### Instructions to follow
Reproduce word for word the section of the piece on funding bioterrorism treatments that lies between "Progress has been" and "drugs we need.", inclusive.

### Source document
*** Begin section ***
Progress has been achingly slow, largely because funding is negligible. Private investors don't want to pay for it, arguing there's no sure market. Government grants have been stingy.

Bioterrorism is devoid of all the qualities that make a suitable market -- among them, a patient population that can be readily estimated and the freedom to set a price that would yield a reasonable profit. Yet only deliberate efforts to make antidotes are likely to yield the drugs we need.

It's a national challenge that federal health officials need to embrace in earnest. Government grants and laboratories only prime the research pump, producing few tangible cures. The one large project the Pentagon has managed, production of an anthrax vaccine, has been an abject failure. The best new drugs come from entrepreneurial companies looking for profits. The government should stipulate what kinds of drugs it wants, and a minimum bid that it would pay. Some biotech executives say it would take $ 500 million to lure them into this kind of research. This is similar to the way the government bids on other defense items.

Effective treatments for smallpox may already exist, drugs that could mitigate much of the death and suffering that the virus causes as well as quell much of the fear it incited. But none of the drugs are being aggressively developed as treatments against the virus. The scant research that's going on has been painfully slow. One promising drug, Cidofovir, has been successfully used in animals infected with smallpox, and there's every reason to believe it works in people. It's the best evidence we'll get that a drug works before we're actually attacked, but so far, Cidofovir isn't being stockpiled.
*** End section ***
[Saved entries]
*** Begin section ***
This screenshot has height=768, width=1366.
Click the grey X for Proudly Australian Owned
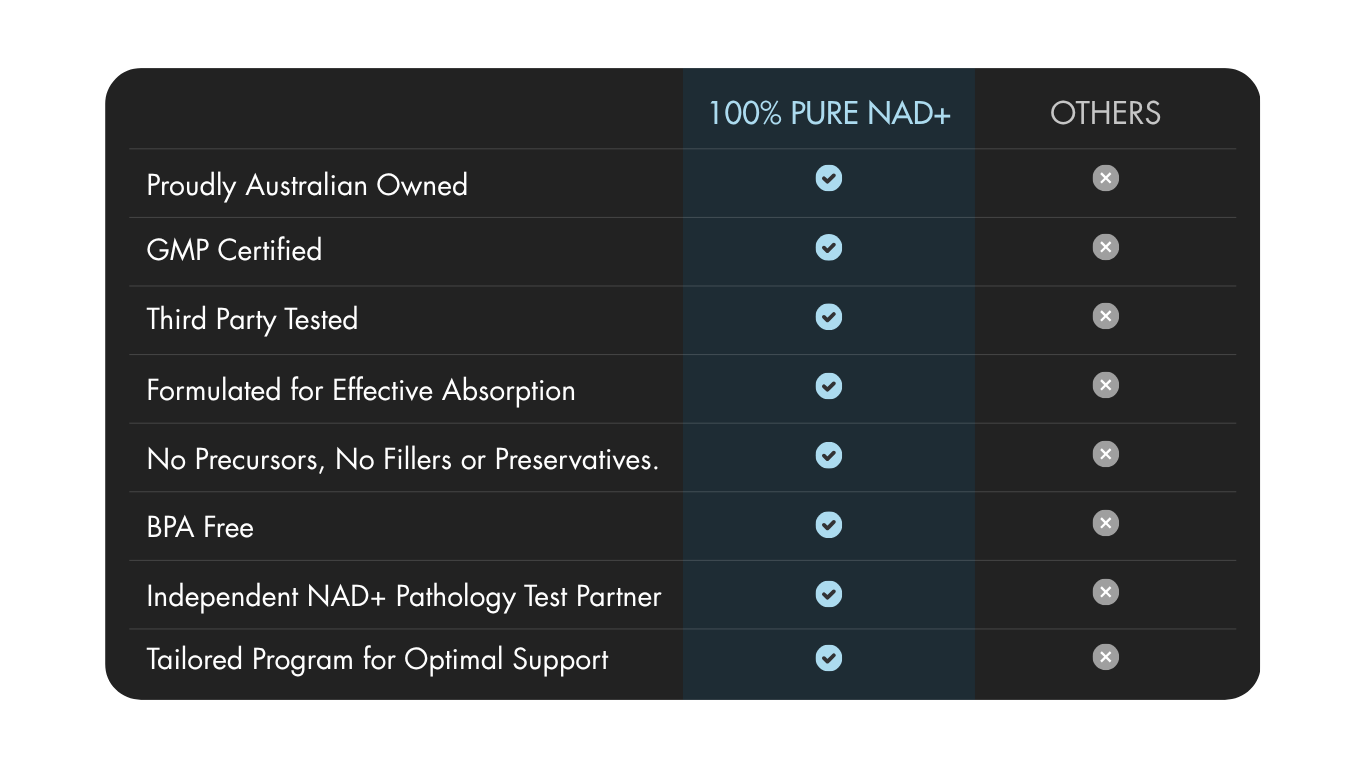pyautogui.click(x=1105, y=179)

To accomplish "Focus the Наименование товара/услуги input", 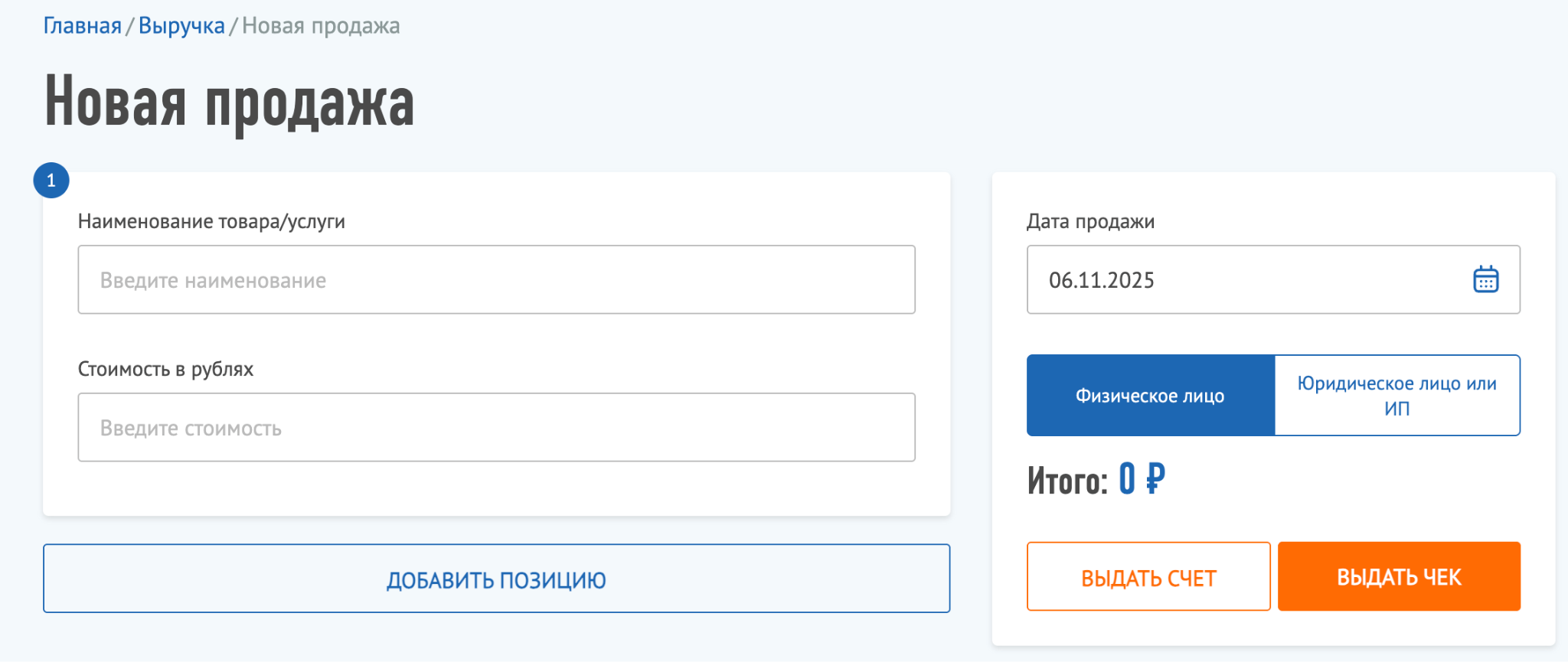I will (496, 279).
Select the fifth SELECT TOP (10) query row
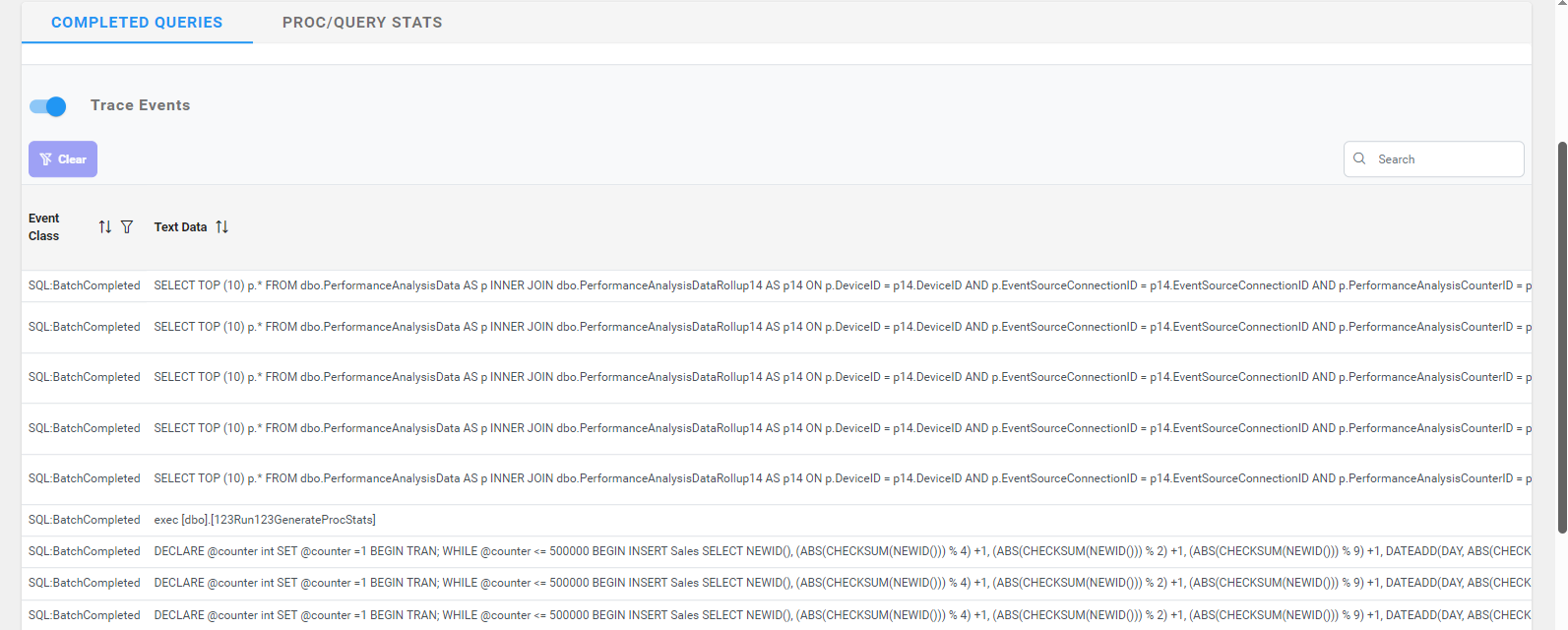1568x630 pixels. point(689,478)
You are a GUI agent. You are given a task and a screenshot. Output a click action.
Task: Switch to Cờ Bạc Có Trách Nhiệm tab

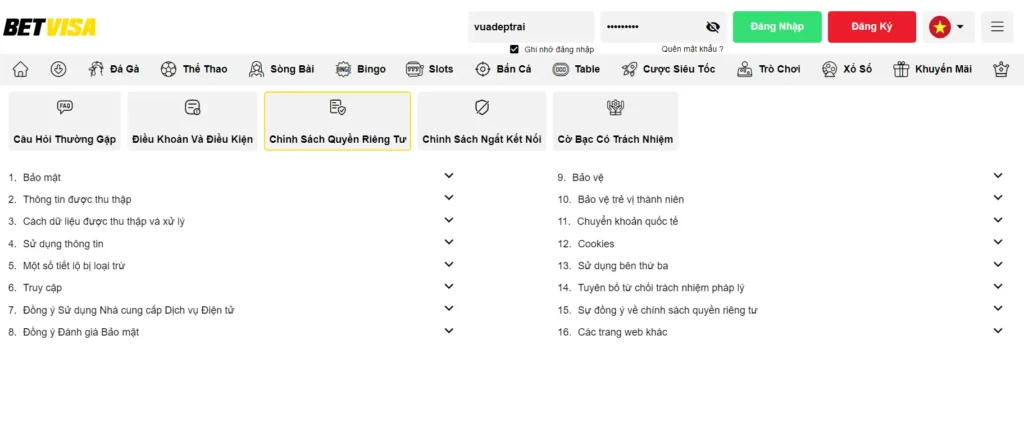pyautogui.click(x=615, y=121)
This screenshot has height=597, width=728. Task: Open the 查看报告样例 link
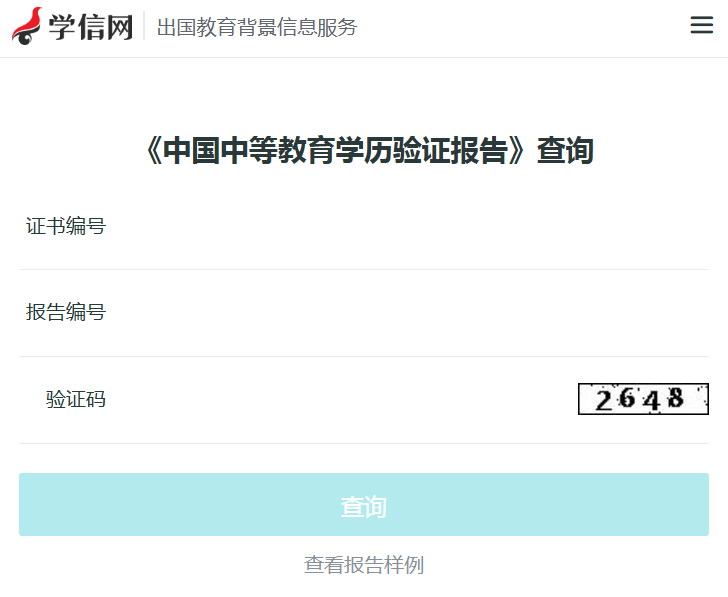[364, 565]
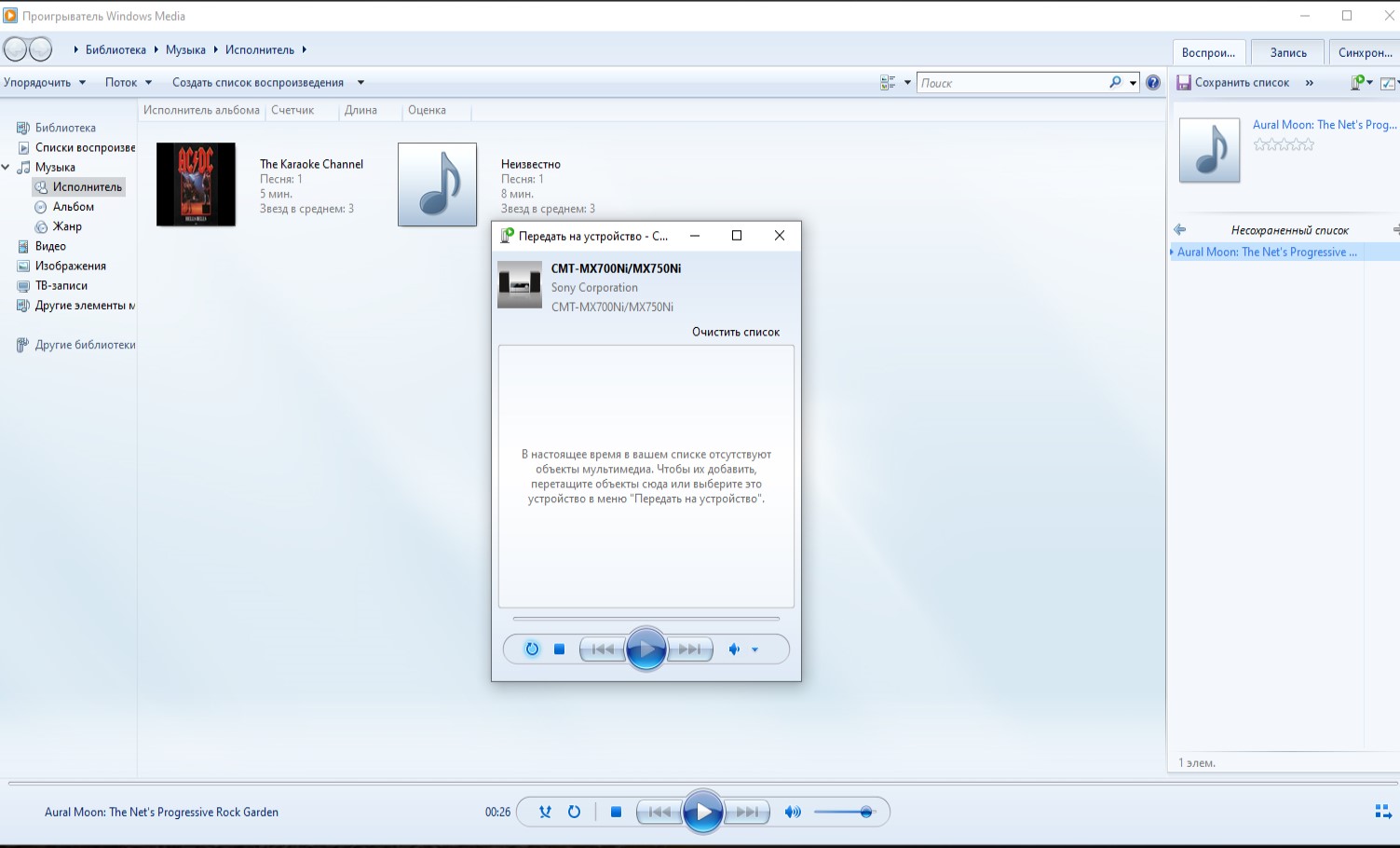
*** End section ***
### Result of the exercise
Progress has been achingly slow, largely because funding is negligible. Private investors don't want to pay for it, arguing there's no sure market. Government grants have been stingy.

Bioterrorism is devoid of all the qualities that make a suitable market -- among them, a patient population that can be readily estimated and the freedom to set a price that would yield a reasonable profit. Yet only deliberate efforts to make antidotes are likely to yield the drugs we need.